Aim:
Reproduce every one of the following records word for word, keeping each line as it stands.

Data for this task:
◆ ◆ ◆ ◆ ◆ ◆ ◆
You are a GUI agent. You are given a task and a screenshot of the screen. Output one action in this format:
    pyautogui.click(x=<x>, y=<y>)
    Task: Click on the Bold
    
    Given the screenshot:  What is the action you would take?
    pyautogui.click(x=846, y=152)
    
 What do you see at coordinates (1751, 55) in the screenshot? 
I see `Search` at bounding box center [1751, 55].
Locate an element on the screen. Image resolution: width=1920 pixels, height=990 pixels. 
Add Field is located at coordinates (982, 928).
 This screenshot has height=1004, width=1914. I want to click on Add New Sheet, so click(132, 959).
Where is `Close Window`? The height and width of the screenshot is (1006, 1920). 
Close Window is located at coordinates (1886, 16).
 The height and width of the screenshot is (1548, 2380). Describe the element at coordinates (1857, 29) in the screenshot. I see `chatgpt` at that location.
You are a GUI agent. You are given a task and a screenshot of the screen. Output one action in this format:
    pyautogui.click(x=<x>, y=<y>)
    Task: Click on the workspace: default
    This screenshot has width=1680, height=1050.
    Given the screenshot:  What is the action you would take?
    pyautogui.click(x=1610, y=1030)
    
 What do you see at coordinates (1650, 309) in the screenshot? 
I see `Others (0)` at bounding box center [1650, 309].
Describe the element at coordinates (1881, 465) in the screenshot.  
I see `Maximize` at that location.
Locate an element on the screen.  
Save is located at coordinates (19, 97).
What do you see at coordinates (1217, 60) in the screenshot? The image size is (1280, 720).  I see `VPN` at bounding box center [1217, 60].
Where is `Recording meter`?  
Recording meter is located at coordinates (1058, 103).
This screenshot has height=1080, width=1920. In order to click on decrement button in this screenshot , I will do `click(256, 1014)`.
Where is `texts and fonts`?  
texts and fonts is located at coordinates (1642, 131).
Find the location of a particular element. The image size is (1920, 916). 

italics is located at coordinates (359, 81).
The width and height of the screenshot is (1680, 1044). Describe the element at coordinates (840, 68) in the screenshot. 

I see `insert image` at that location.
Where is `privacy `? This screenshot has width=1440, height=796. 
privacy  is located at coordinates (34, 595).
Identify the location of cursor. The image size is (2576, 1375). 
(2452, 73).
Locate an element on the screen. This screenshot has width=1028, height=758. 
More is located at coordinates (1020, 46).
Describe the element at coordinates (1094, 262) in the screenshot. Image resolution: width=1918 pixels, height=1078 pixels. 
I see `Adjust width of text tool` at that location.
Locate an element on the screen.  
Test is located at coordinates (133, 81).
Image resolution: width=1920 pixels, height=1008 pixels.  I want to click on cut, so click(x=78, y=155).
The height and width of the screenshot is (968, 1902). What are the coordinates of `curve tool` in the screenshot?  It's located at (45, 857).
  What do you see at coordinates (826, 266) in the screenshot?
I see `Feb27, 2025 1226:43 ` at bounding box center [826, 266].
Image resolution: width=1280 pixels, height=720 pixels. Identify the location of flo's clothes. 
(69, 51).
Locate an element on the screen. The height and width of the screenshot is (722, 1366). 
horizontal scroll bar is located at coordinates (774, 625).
◆ ◆ ◆ ◆ ◆ ◆ ◆
Written solution:
You are a GUI agent. You are given a task and a screenshot of the screen. Output one action in this format:
    pyautogui.click(x=<x>, y=<y>)
    Task: Click on the Bold
    
    Given the screenshot:  What is the action you would take?
    pyautogui.click(x=846, y=152)
    
 What do you see at coordinates (1751, 55) in the screenshot? 
I see `Search` at bounding box center [1751, 55].
Locate an element on the screen. Image resolution: width=1920 pixels, height=990 pixels. 
Add Field is located at coordinates (982, 928).
 This screenshot has height=1004, width=1914. I want to click on Add New Sheet, so click(132, 959).
Where is `Close Window`? The height and width of the screenshot is (1006, 1920). 
Close Window is located at coordinates (1886, 16).
 The height and width of the screenshot is (1548, 2380). Describe the element at coordinates (1857, 29) in the screenshot. I see `chatgpt` at that location.
You are a GUI agent. You are given a task and a screenshot of the screen. Output one action in this format:
    pyautogui.click(x=<x>, y=<y>)
    Task: Click on the workspace: default
    This screenshot has width=1680, height=1050.
    Given the screenshot:  What is the action you would take?
    pyautogui.click(x=1610, y=1030)
    
 What do you see at coordinates (1650, 309) in the screenshot? 
I see `Others (0)` at bounding box center [1650, 309].
Describe the element at coordinates (1881, 465) in the screenshot.  
I see `Maximize` at that location.
Locate an element on the screen.  
Save is located at coordinates (19, 97).
What do you see at coordinates (1217, 60) in the screenshot? The image size is (1280, 720).  I see `VPN` at bounding box center [1217, 60].
Where is `Recording meter`?  
Recording meter is located at coordinates (1058, 103).
This screenshot has height=1080, width=1920. In order to click on decrement button in this screenshot , I will do `click(256, 1014)`.
Where is `texts and fonts`?  
texts and fonts is located at coordinates (1642, 131).
Find the location of a particular element. The image size is (1920, 916). 

italics is located at coordinates (359, 81).
The width and height of the screenshot is (1680, 1044). Describe the element at coordinates (840, 68) in the screenshot. 

I see `insert image` at that location.
Where is `privacy `? This screenshot has width=1440, height=796. 
privacy  is located at coordinates (34, 595).
Identify the location of cursor. The image size is (2576, 1375). 
(2452, 73).
Locate an element on the screen. This screenshot has width=1028, height=758. 
More is located at coordinates (1020, 46).
Describe the element at coordinates (1094, 262) in the screenshot. Image resolution: width=1918 pixels, height=1078 pixels. 
I see `Adjust width of text tool` at that location.
Locate an element on the screen.  
Test is located at coordinates (133, 81).
Image resolution: width=1920 pixels, height=1008 pixels.  I want to click on cut, so click(x=78, y=155).
The height and width of the screenshot is (968, 1902). What are the coordinates of `curve tool` in the screenshot?  It's located at (45, 857).
  What do you see at coordinates (826, 266) in the screenshot?
I see `Feb27, 2025 1226:43 ` at bounding box center [826, 266].
Image resolution: width=1280 pixels, height=720 pixels. Identify the location of flo's clothes. 
(69, 51).
Locate an element on the screen. The height and width of the screenshot is (722, 1366). 
horizontal scroll bar is located at coordinates (774, 625).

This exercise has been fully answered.